As webwise is claimed to protect users against phishing, I suppose I should have made my demo "exploit" turn it off, although given browsers come with effective anti-phishing protection built in, I can't see the point :rolleyes:
 

Kits

Super Moderator
Staff member
ISPreview Team
Mel is very good on finding the loop holes for this it is just annoying that everytime I visit the webpage on the clan hosting I have to delete webwise cookie :) just using it to get me into a routine to check daily for a webwise cookie before I start to visit websites. :D

It is soo nice to do the search and find none
 

timeless

ULTIMATE Member
Staff member
Volunteer Mod
actually lve used my router to block it and that page was the perfect place to do the test...
 

Mel

ULTIMATE Member
Mel is very good on finding the loop holes for this it is just annoying that everytime I visit the webpage on the clan hosting I have to delete webwise cookie :) just using it to get me into a routine to check daily for a webwise cookie before I start to visit websites. :D

It is soo nice to do the search and find none

Well I used to fix software for a living, but it always helps when they are such blindingly obvious ones :D ;)
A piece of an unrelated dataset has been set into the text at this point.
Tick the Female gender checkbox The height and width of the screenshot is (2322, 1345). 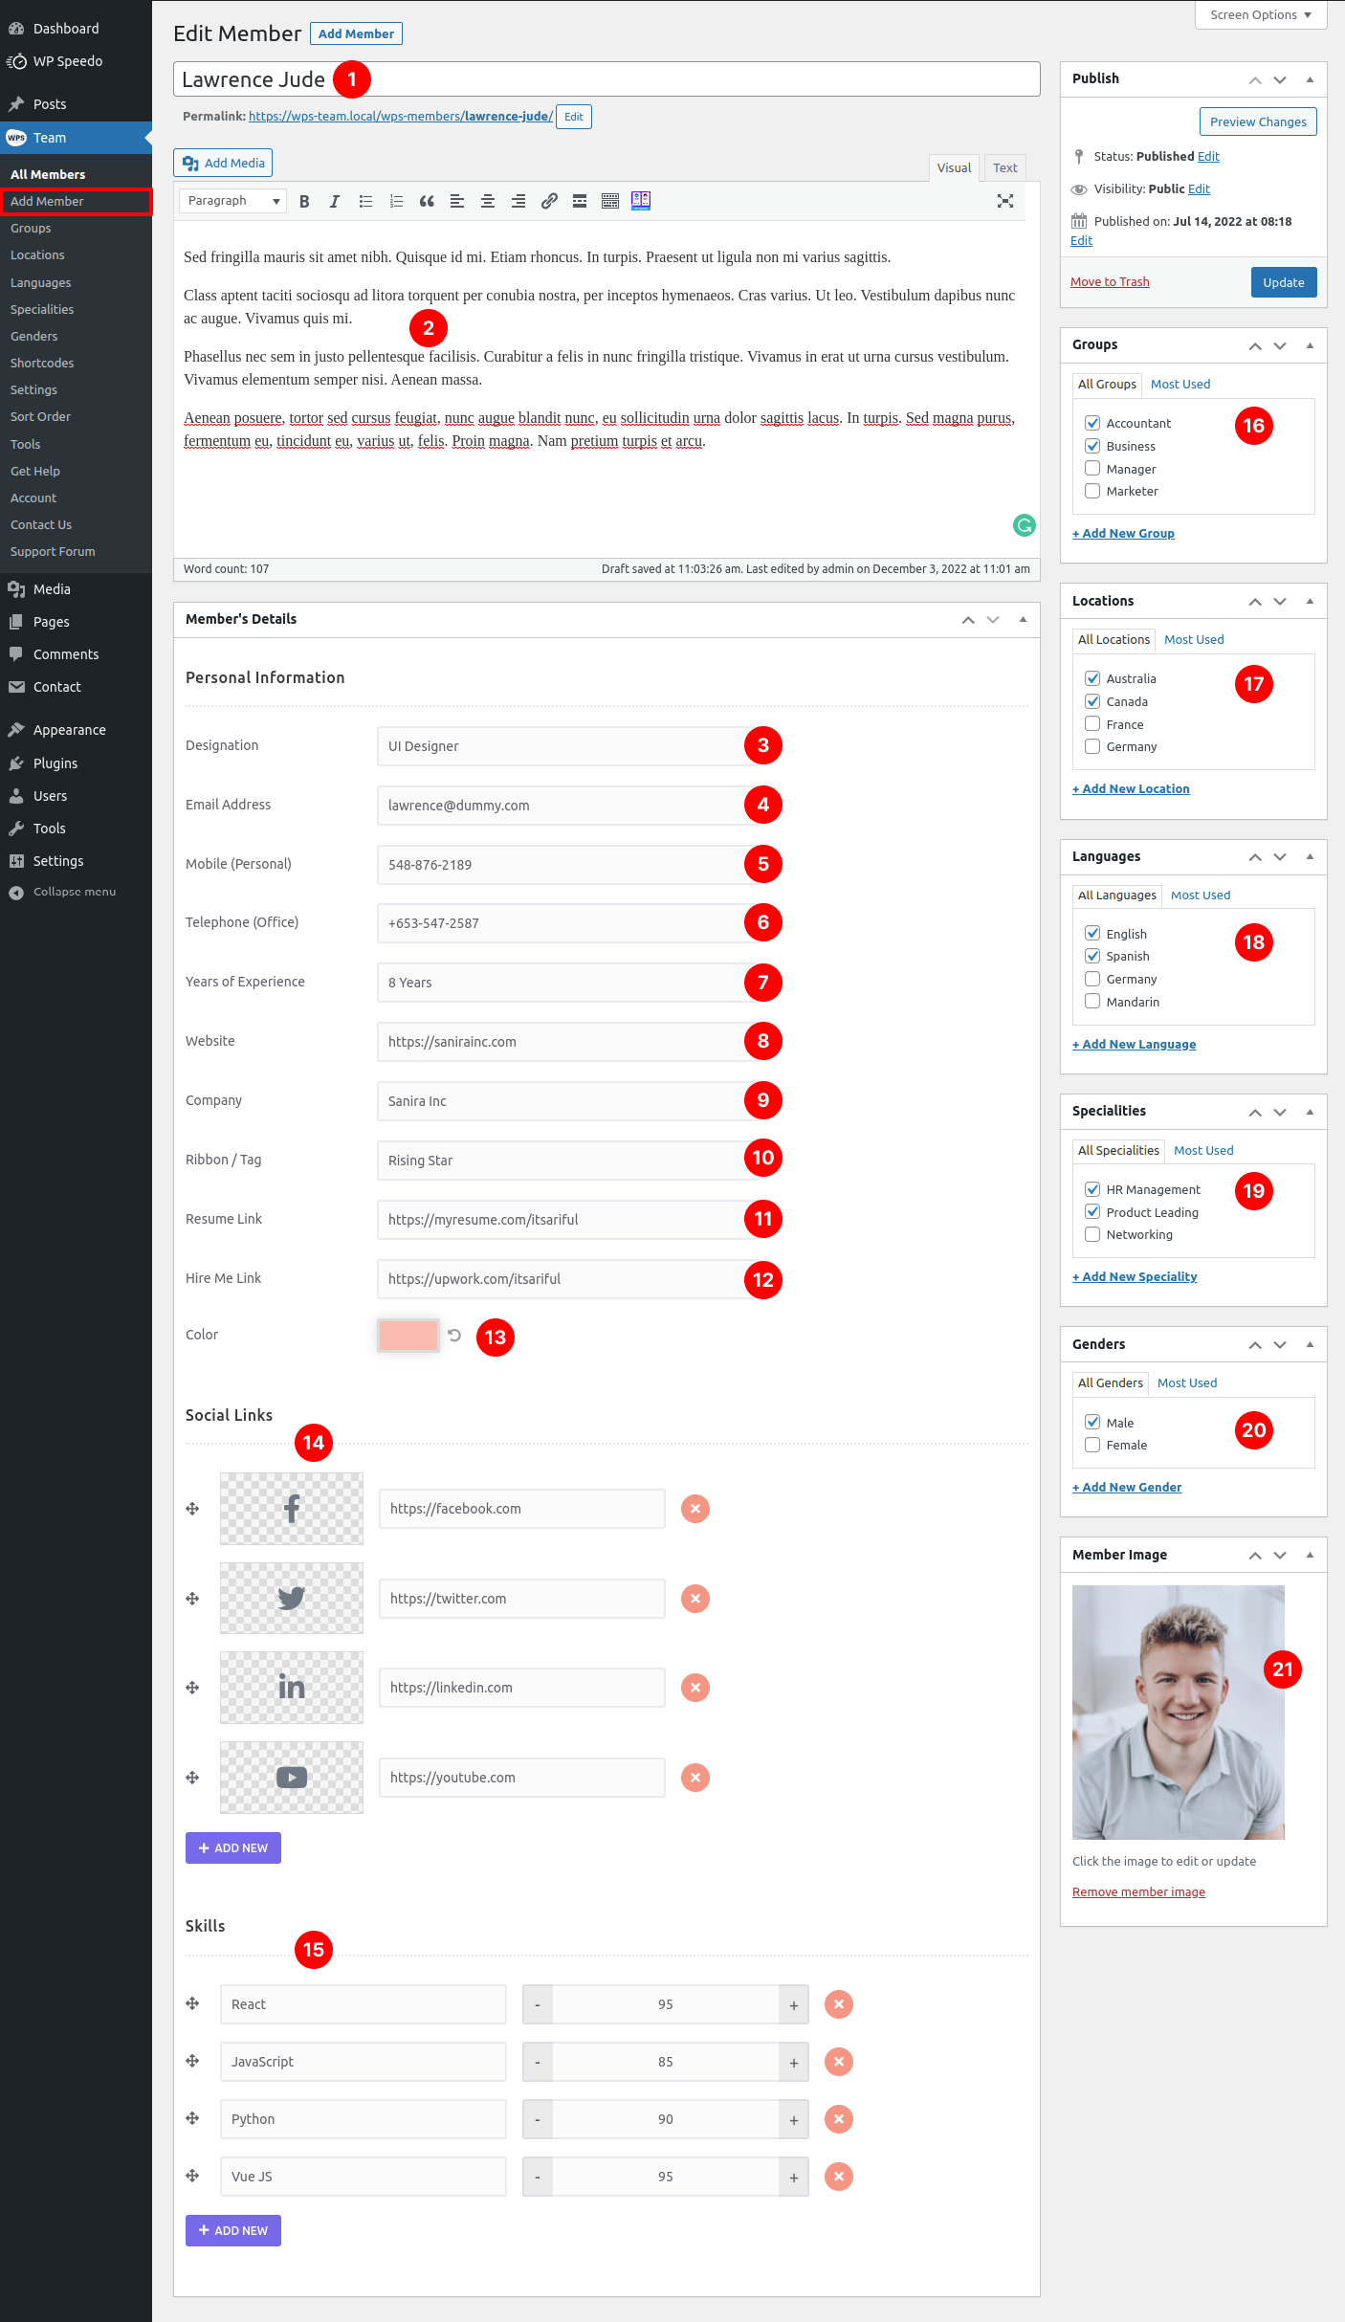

There's now another csrf test page on the Dephormation site
http://www.dephormation.org.uk/test_page.html
 

Mel

ULTIMATE Member
Thought I should provide a webwise "opt-out" link as I've read the BT webwise site's opt-in and opt-out has recently been temporarily disabled until the trial starts.

The following link will fetch a webwise opt-out cookie http://a.webwise.net/services/OO?op=out

If you are unfortunate enough to be with a "phorming" ISP, then unless they provide a proper (total) opt-out that doesn't involve cookies such as Talk Talk is said to be implementing, then your TCP stream will presumably still be intercepted and modified to trick your browser into providing cross-domain access to the webwise cookie, and according to the register content will still be mirrored to phorm's system, but you won't have a unique tracking ID.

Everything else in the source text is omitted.